To encourage creativity, we will do our best to keep CAP advisors intrinsically motivated in their work. As previously noted, years of chasing after financial rewards has killed any real excitement in their work for many brokers. Without bringing back this passion, how can we expect brokers to muster the ingenuity needed to make a serious dent in their clients’ healthcare costs? To replace the extrinsic, “if-then” reward associated with sales commissions, CAP uses a new system based upon mastery. On our monthly reports, we ask our advisors to evaluate their own performance. How well did they do in improving their companies’ health care plans? What could they do better? What ideas would they like to try out next month? What do they need to learn to improve their advisory skills and what resources should the company provide them to achieve their goals?
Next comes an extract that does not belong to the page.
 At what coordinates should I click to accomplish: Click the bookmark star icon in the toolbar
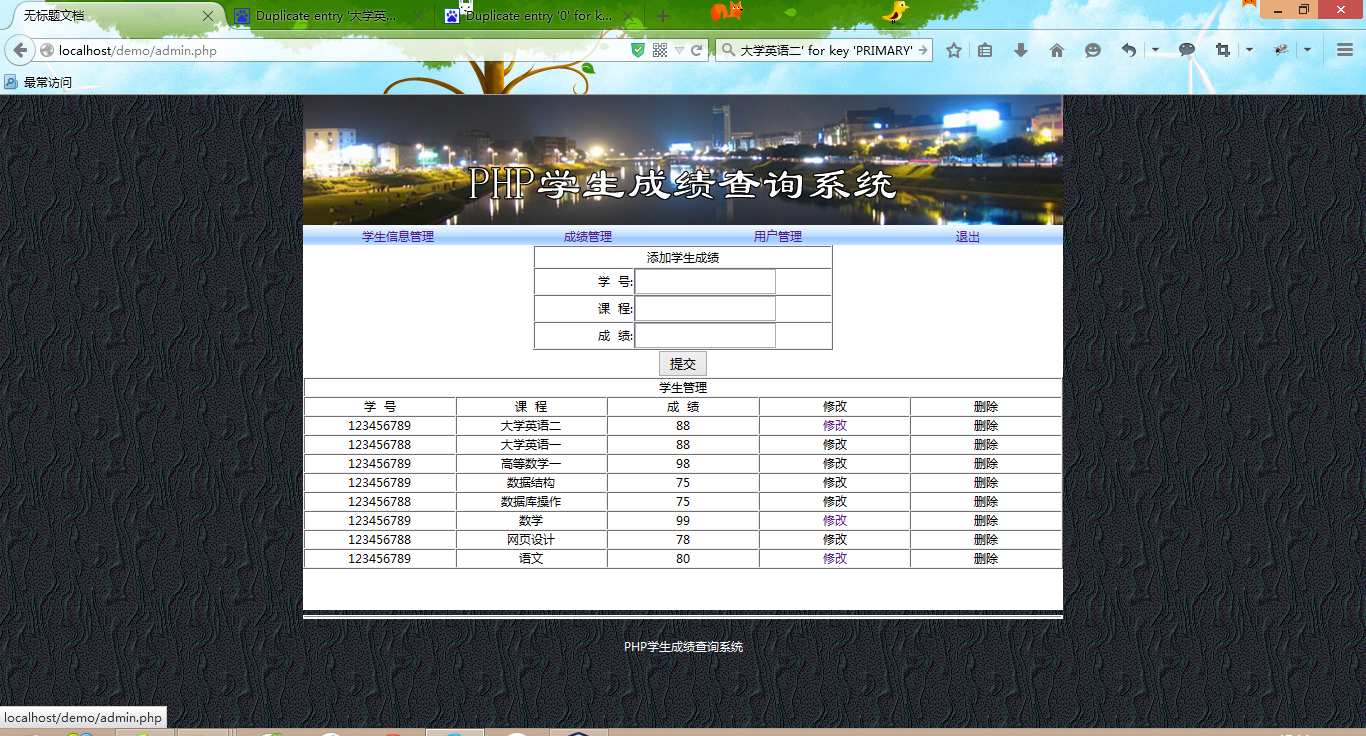[954, 50]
By having CAP advisors set their own goals and regularly measuring their performance against them (and collecting our and their clients’ feedback to do so), we hope to rekindle their original intrinsic motivation — the passion that led them to join the health benefits advisory industry in the first place.

How to enroll

Finally, to join CAP, health benefits advisors will have to enroll one employer customer onto a Cure product. While not all Cure products will be eligible, we will clearly state which ones will be as we launch new offerings. Advisors can join under either the employee or contractor employment models; total compensation (cash, benefits, employer-portion of the Social Security and Medicare taxes, etc.) will be the same regardless of their choice. Advisors can stay in for as long as they would like, with CAP membership protected against termination due to lack of work available. In other words, if you become so successful in helping all their clients create world-class health benefits programs that they no longer need your help anymore (even if none of those clients end up using Cure), no worries — we will find you something even better to do!

Ultimately, with CAP, our goal is to give health insurance brokers the environment they need to become creative changemakers trailblazing the way for affordable and accessible healthcare.